▸ What you have to do
From the listing below, copy every line with the word "Microsoft".

▸ Input

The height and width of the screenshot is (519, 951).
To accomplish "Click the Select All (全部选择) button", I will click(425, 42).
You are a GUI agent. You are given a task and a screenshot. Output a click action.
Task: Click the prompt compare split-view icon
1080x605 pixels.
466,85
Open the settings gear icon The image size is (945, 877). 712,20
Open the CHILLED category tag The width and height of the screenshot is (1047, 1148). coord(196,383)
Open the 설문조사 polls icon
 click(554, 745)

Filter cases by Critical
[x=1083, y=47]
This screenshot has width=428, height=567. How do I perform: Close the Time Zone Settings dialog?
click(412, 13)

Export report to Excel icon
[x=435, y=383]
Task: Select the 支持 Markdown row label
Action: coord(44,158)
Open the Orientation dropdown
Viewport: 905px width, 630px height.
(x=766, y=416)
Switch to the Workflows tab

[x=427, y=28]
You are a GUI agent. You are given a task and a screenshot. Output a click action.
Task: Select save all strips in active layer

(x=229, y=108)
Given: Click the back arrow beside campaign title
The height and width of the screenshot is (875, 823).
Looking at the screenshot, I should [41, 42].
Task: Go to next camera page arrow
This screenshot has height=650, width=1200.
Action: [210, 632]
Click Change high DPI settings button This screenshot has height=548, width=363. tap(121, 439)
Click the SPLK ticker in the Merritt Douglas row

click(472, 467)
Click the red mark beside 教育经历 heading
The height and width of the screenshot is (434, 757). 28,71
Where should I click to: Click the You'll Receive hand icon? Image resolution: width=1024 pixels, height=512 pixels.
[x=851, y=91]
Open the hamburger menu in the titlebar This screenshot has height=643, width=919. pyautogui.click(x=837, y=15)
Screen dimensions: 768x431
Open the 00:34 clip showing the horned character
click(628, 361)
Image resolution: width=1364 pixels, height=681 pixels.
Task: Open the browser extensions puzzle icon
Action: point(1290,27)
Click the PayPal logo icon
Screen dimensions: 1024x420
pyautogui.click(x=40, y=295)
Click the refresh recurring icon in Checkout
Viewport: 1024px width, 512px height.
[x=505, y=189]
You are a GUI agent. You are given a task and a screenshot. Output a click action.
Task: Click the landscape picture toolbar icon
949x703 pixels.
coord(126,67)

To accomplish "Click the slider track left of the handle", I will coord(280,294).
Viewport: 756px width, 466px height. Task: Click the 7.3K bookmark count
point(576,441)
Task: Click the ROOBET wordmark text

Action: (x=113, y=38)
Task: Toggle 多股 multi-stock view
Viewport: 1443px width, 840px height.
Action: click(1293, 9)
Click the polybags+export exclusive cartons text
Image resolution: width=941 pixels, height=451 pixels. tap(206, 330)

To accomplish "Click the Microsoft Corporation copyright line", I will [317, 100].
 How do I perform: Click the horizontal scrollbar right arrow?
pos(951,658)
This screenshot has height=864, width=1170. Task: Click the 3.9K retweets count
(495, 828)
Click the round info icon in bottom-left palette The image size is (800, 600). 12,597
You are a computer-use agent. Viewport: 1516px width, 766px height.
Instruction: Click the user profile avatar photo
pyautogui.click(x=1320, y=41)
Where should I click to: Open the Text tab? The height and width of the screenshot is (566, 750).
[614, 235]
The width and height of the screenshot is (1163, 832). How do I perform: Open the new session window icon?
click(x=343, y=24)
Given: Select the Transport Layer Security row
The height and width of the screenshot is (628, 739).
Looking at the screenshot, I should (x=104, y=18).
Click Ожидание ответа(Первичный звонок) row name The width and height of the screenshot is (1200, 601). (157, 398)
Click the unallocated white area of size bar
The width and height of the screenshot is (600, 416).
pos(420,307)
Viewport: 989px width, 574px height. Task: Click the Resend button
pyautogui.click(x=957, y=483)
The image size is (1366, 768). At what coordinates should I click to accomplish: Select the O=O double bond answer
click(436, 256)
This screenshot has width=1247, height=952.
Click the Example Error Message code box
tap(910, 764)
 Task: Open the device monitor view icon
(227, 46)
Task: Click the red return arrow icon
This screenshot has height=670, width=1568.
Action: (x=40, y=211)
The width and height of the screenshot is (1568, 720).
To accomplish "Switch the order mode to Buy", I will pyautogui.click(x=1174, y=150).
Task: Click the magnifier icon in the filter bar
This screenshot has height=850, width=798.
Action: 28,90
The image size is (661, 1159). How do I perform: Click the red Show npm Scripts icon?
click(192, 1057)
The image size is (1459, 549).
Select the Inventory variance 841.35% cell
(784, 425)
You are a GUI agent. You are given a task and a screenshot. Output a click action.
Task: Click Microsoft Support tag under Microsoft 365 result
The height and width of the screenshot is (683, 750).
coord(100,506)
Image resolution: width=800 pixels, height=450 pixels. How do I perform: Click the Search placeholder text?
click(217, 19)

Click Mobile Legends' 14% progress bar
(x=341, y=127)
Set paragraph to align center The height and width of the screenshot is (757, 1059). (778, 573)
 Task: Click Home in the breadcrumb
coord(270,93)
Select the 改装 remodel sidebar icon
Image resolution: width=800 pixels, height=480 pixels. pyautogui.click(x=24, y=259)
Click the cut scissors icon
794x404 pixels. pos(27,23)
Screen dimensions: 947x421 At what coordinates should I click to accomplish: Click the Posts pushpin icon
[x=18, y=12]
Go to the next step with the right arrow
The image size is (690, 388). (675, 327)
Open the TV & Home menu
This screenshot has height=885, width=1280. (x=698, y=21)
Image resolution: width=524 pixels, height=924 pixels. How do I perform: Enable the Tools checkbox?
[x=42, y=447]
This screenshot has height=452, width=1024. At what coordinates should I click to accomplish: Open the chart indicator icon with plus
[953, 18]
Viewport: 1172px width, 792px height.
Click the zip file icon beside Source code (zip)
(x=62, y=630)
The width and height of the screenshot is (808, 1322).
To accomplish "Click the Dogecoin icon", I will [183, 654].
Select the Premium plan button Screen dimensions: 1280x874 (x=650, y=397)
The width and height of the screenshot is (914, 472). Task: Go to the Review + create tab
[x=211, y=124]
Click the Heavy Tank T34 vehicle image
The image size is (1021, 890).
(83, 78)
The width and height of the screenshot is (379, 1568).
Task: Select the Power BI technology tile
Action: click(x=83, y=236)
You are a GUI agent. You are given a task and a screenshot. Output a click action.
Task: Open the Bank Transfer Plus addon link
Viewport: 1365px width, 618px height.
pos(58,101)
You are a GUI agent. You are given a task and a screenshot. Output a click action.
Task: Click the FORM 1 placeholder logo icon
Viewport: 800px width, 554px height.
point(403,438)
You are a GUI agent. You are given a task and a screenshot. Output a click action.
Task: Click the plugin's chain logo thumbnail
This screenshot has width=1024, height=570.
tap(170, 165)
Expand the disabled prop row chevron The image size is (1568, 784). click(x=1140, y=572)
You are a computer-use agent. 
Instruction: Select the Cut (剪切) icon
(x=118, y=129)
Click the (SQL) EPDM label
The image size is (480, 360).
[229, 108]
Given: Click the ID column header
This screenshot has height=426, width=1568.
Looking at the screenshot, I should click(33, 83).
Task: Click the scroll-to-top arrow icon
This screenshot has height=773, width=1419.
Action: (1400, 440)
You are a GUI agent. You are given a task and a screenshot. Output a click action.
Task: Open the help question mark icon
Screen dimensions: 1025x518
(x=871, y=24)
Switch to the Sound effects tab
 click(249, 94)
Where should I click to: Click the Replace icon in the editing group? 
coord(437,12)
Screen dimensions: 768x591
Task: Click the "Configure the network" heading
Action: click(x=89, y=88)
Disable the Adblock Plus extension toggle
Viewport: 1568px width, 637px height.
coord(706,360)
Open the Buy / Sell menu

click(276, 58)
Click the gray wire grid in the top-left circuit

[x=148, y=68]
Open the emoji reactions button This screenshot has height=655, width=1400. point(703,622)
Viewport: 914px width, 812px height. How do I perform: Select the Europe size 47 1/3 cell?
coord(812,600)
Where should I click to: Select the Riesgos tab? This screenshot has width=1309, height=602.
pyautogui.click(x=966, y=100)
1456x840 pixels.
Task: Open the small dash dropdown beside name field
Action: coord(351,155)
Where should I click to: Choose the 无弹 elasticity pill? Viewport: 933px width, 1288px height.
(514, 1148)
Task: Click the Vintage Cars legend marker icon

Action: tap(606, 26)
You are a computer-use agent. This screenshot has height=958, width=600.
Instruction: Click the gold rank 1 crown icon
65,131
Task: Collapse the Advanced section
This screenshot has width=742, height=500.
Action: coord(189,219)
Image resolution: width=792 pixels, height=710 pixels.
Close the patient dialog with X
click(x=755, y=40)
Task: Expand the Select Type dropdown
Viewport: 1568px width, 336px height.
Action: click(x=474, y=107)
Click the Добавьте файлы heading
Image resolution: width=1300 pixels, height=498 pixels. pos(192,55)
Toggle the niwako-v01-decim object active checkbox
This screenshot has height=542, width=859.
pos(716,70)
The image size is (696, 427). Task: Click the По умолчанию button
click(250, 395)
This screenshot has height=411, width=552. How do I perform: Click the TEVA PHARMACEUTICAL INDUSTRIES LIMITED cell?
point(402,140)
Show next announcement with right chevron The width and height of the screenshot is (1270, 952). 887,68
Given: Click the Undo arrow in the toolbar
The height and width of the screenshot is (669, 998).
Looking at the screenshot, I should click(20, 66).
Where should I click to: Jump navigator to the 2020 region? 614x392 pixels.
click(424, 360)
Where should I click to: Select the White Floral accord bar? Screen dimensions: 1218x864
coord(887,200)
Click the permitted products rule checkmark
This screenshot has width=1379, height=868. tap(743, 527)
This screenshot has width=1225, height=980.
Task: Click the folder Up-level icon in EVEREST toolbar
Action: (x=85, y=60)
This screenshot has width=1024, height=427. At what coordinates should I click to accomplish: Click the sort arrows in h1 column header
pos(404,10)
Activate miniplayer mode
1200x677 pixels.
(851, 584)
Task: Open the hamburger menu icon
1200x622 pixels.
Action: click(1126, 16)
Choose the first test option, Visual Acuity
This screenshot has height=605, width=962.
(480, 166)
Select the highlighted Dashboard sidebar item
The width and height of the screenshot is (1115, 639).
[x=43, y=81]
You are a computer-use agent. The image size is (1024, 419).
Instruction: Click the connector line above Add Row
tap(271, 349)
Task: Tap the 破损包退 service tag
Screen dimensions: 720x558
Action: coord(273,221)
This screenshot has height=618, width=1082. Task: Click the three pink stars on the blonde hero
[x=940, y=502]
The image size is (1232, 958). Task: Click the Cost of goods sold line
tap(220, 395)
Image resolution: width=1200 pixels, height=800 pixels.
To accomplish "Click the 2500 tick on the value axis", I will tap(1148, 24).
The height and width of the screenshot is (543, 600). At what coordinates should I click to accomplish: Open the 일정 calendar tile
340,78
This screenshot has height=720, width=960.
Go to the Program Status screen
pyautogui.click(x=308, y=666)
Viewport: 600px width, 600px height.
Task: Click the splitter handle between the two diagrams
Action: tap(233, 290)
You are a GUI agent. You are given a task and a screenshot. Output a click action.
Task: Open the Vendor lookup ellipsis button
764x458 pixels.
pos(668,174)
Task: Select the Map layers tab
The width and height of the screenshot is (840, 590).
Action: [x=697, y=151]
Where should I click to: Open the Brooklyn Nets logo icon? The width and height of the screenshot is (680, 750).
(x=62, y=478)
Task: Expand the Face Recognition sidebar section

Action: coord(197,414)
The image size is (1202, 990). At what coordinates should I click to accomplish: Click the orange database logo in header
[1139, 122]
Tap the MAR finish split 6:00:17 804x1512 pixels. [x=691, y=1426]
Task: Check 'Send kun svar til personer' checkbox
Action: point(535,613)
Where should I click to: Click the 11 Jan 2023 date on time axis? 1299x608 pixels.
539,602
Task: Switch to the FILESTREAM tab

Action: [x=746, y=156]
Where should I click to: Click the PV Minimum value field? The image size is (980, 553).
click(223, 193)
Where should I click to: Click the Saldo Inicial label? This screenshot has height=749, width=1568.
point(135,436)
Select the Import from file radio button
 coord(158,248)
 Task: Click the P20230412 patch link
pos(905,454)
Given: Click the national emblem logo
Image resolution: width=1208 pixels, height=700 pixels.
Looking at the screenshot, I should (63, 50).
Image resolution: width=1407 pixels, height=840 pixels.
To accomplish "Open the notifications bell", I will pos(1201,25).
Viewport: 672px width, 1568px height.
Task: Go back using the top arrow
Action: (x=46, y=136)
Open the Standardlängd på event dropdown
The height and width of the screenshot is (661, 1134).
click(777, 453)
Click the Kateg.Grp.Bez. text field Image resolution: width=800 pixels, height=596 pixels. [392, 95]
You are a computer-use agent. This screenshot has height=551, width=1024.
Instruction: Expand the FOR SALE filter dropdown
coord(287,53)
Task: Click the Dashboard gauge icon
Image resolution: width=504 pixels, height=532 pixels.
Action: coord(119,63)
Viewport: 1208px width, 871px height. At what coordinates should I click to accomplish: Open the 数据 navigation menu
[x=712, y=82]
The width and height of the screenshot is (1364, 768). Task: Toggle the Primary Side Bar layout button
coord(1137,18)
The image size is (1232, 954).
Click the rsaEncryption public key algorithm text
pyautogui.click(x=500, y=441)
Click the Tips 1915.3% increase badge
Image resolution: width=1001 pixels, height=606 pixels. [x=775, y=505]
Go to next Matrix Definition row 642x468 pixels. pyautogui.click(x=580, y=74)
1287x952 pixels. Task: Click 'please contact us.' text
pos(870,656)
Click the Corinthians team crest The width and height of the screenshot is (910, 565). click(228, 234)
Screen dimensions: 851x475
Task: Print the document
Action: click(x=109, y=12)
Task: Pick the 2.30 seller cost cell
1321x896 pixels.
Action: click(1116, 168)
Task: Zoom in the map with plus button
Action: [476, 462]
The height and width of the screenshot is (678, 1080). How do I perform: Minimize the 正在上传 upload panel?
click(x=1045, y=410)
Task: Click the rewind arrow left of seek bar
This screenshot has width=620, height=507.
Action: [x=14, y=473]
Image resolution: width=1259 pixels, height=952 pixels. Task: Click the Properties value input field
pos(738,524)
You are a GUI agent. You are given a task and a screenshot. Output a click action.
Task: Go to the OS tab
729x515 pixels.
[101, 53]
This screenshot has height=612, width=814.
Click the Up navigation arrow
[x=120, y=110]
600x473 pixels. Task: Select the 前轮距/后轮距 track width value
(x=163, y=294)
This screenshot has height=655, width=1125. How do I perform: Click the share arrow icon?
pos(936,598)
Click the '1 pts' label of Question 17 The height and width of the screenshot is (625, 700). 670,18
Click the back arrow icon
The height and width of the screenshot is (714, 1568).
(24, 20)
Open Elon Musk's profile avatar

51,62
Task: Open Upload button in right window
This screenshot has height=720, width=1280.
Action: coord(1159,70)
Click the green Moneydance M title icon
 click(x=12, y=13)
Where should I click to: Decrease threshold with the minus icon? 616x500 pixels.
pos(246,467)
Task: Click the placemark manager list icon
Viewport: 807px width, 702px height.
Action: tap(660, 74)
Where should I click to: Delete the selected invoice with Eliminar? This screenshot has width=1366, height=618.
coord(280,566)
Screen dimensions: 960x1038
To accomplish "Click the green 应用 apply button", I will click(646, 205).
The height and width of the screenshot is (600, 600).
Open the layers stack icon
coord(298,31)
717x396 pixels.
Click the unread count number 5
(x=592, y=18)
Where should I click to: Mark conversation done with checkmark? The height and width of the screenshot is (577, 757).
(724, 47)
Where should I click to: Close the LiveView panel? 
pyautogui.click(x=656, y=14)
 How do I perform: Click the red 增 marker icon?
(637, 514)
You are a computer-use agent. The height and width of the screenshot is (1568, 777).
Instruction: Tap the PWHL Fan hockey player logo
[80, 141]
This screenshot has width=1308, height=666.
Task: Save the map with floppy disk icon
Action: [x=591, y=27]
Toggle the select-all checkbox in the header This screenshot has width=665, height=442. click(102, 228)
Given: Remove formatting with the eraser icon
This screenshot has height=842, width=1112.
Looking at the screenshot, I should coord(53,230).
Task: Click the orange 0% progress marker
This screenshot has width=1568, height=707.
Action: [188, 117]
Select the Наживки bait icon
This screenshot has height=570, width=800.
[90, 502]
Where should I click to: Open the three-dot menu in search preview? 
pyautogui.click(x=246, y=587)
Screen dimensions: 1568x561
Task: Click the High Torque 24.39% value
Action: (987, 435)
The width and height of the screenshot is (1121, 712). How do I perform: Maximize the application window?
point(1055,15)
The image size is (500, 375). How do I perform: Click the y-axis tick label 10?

▸ Answer to this problem
To accomplish "Click the Microsoft Corporation copyright line", I will [317, 100].
Task: Click Microsoft Support tag under Microsoft 365 result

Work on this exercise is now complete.